The Normans were obliged to respect the pronouncements of all English kings except those of Harold II, by virtue of the Conqueror's claim that he was Edward the Confessor's true heir.... The Conquest does not seem to have been followed by the effective suppression of any established cults. Richard Pfaff has shown as much by comparing calendars produced at five centres before and after 1066: none of the leading feasts observed before the Conquest was extinguished in the long term.[95]

Further, it can be argued that there were motives on both sides for maintaining the cults of Anglo-Saxon saints:

These saints' cults may well, in short, have been the most formidable weapon left to the English in their resistance to Norman attempts to deprive them of their offices, one which they deployed with tenacity and courage. For their part, the colonists were to have their own triumphs when and where they attempted, as became increasingly common from the 1090s, to convert English cults into symbols of their own legitimacy.[96]

Evidence suggests that the Normans reawakened English interest in the archangel who was not a favourite of the Anglo-Saxons if one goes by the sparse numbers of church dedications or surviving liturgical material. There is no surviving information regarding any rituals surrounding Michaelmas prior to the Conquest. The Corpus 41 text, the one surviving piece of Anglo-Saxon literature dedicated exclusively to Michael's functions, has been the main source for modern arguments regarding the existence of the veneration of Michael in Anglo-Saxon England, but by itself this document does not prove that the Michael cult was widespread. Indeed, evidence suggests that this text was used more by the Normans than the Anglo-Saxons in promoting devotion to the archangel and as a way of reconciling the conquerors and the conquered. [97]

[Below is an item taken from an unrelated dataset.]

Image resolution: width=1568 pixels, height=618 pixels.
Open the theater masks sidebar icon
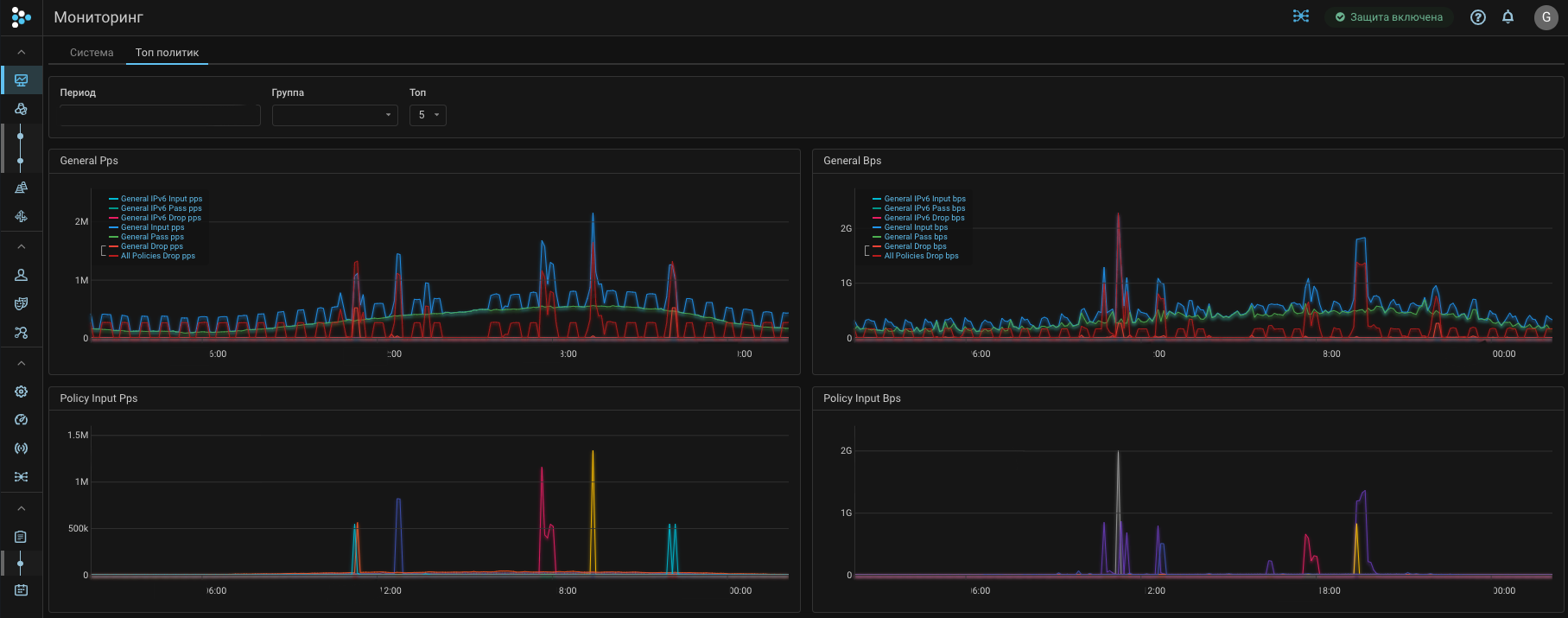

So, while St Michael could not be removed from the calendar, it would appear that the Normans allowed the Anglo-Saxon traditions to persist and used the cult of St Michael to effect accommodation and reconciliation, as witness such new post-Conquest churches associated with Norman settlement as St Michael's in Southampton, or Tara Gale's map of Anglo-Saxon and Norman church dedications:

Church Dedications to the Archangel Michael.jpg

In short, St Michael may well have seemed a shrewd choice for Norman purposes, and that the Michael cult was being used to smooth relations in the south-western peninsula. This may have involved not only the establishment (or confirmation) of a permanent community of monks at St Michael's Mount, but also the construction of a significant number of parish churches dedicated to the archangel or just generally the promotion of a saint who seemed to suit the temperament and topography of the region.[98]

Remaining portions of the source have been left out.